One of the nicest transitions I experienced with my first born was when we decided to consolidate her two short daytime naps into one big one, right in the middle of the day.
I can’t deny it, I loved the time off in the middle of the day. She went from sleeping an hour and a half in the morning, and a little less than that in the afternoon, to sleeping a solid three hours a day, right smack dab in the middle of the afternoon.
This was great for a couple of reasons.
First of all, it made planning our day a whole lot easier, since I didn’t have to be hovering near my house all the time, in order to ensure that she was getting back into bed at the appropriate time. Suddenly, we had the whole morning to go out and do whatever needed doing.
Second, and I must be honest here, that two to three hour break in the middle of the day was absolutely glorious. I could get a whole lot done in that time, or I could take a break, if that was what I needed. I sometimes took a little nap of my own, if I’m being honest.
Now, I’m not one to recommend less sleep, typically, but there’s no getting around the fact that, as babies get older, they don’t need as much shut-eye as they do when they’re infants. But how are you supposed to know when that time has come, and how do you make the transition?
How do you know that baby’s ready to drop a nap?
If you notice that baby’s doing great in the morning nap, but then fussing or playing for an hour or so before going down, that’s a very strong indication.
“She does that for a few days in a row, but then on day three, she’ll absolutely sack out for her afternoon nap,” I hear you saying, and that’s really common.
The rule I like to adhere to is this:
If baby’s fighting the afternoon nap four or five times a week, it’s probably a good time to make the switch. Developmental milestones can cause some disruptions which might make you think that baby’s ready when they’re actually not, so make sure this is the pattern for a minimum of two weeks.
The reason I error on the side of caution here is because once you start with this process, it’s important not to back-step. If you pull the nap, but then baby manages to fight off the change, it’s going to cause some confusion, and that will just complicate the situation.

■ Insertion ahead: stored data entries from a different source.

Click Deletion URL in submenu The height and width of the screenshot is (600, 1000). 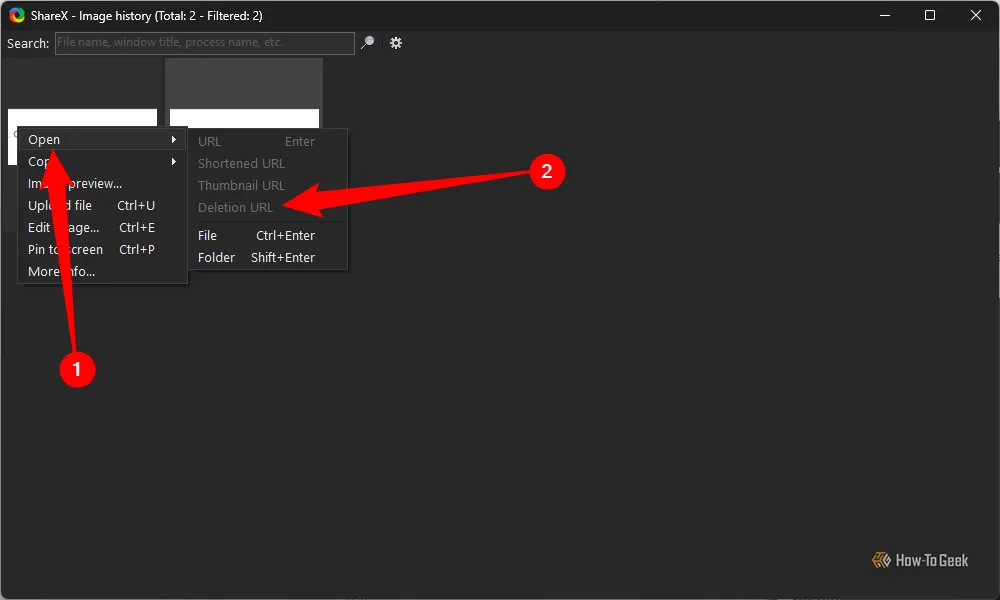click(235, 208)
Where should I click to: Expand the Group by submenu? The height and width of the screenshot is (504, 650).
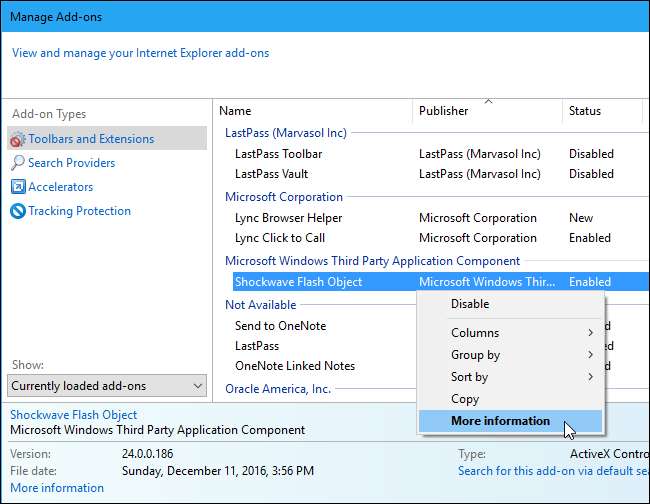tap(590, 355)
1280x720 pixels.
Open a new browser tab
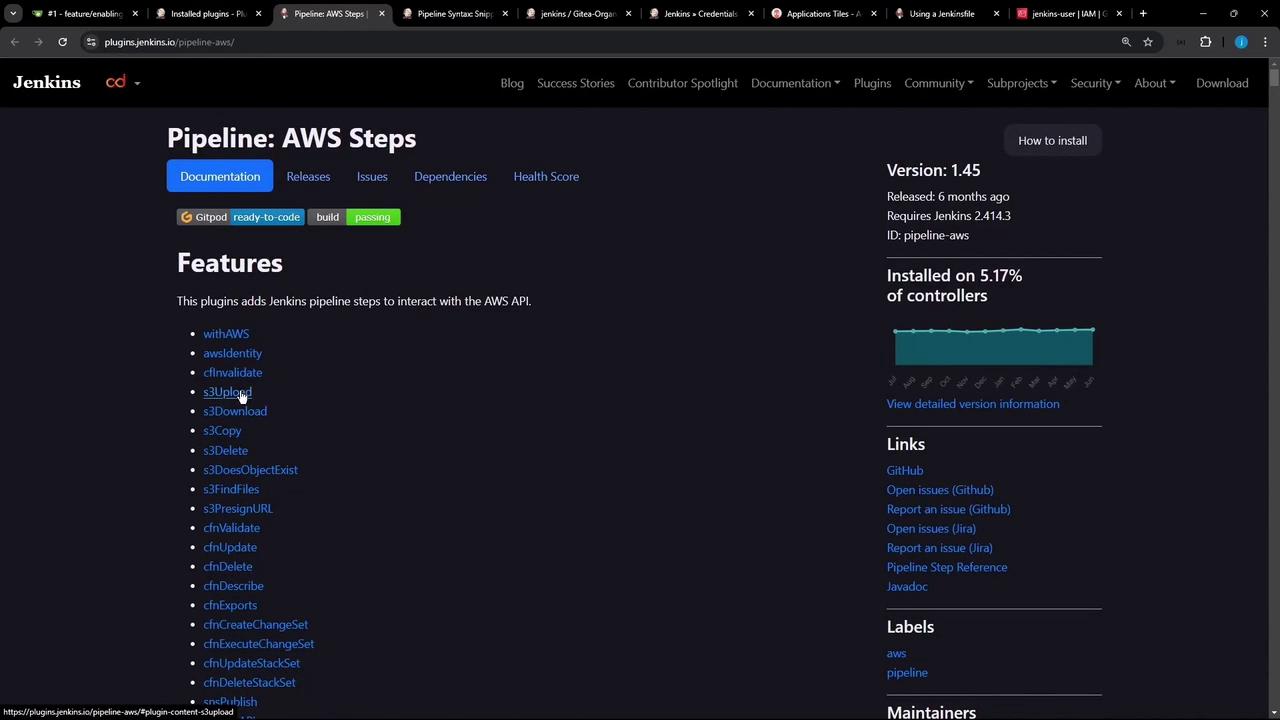coord(1143,14)
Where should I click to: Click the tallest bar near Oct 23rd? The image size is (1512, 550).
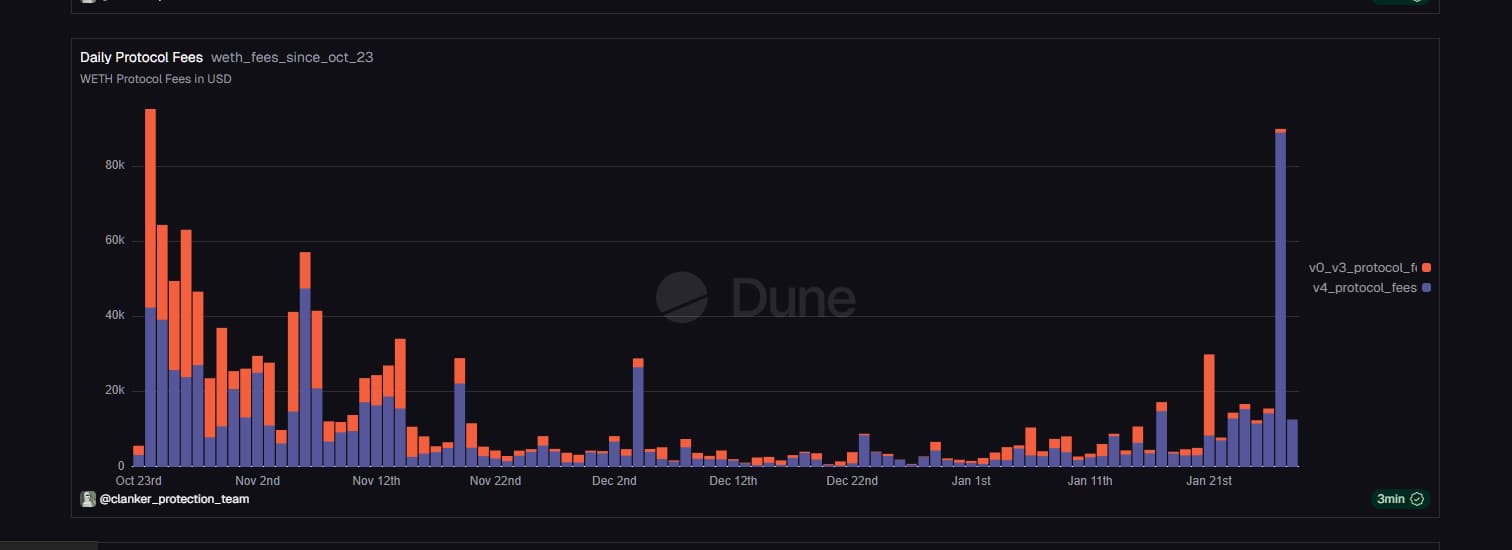click(150, 290)
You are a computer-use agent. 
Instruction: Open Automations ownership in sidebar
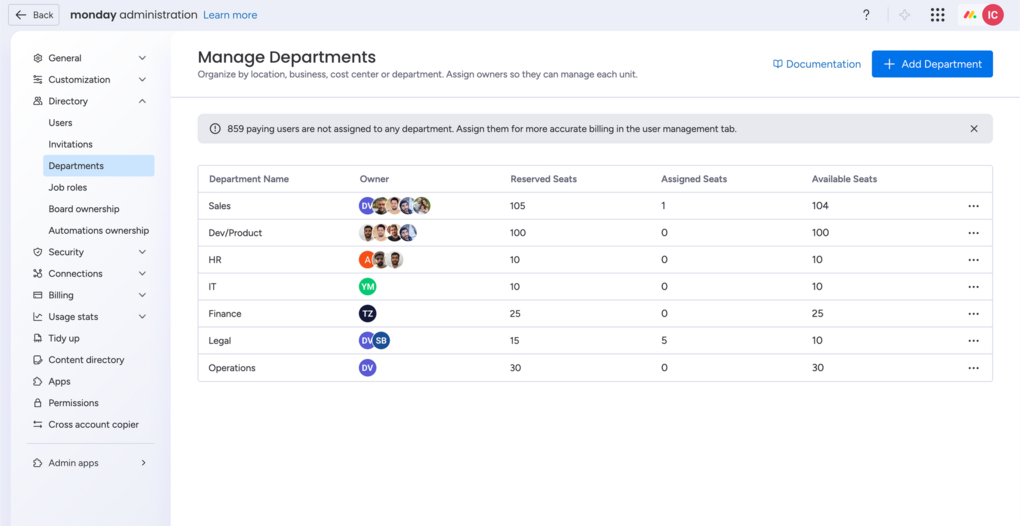[99, 231]
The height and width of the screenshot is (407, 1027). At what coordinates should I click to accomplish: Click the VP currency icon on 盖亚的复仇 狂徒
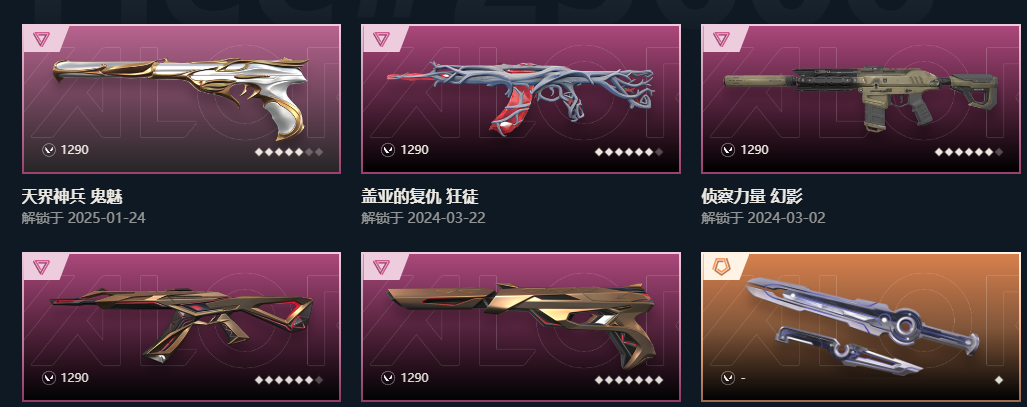coord(388,150)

So, now that you’re sure the time is right, it’s time to implement the new system. So what does that look like?
Well, we obviously can’t just change the schedule overnight. I’m sure every mother of a toddler can appreciate how smoothly that would go over.
Implement changes slowly
My approach is to nudge the morning nap time a half hour later every three days, up until nap time hits around 12:30. You’ll want to take your time with this, because it’s a tough transition for your little one. Don’t worry if the process takes 4-6 weeks to get fully implemented. That’s a good amount of time to shoot for.
As I’m sure you’re expecting, your toddler is going to get a little sleepy at their usual nap time, so avoid going for a car ride, or taking her out in the buggy around that time. A piece of fruit, (or fruit juice) can provide just enough of a sugar rush to get baby over the hump in this situation, so keep a stash of your child’s favourite in the fridge.
You’re probably going to have to bridge the gap slightly in the afternoon, so a ride in the stroller or a quick snooze in the car seat is a good way to get a quick catnap in without putting baby down for a full-blown nap. Temporarily moving bedtime up a little earlier might be necessary as well, until they get the hang of the new schedule.
Once baby does start accepting the one nap
You may notice a little inconsistency in the length. This is completely normal and to be expected while their bodies learn to consolidate the amount of daytime sleep they require into one afternoon nap.
And just like that, before you even know what hit you, your little one will have cleared this early hurdle, and baby will be enjoying a daily siesta. Once your heart gets over the fact that your baby is growing up in the blink of an eye, you’ll be able to enjoy a little time off and a more flexible daily schedule.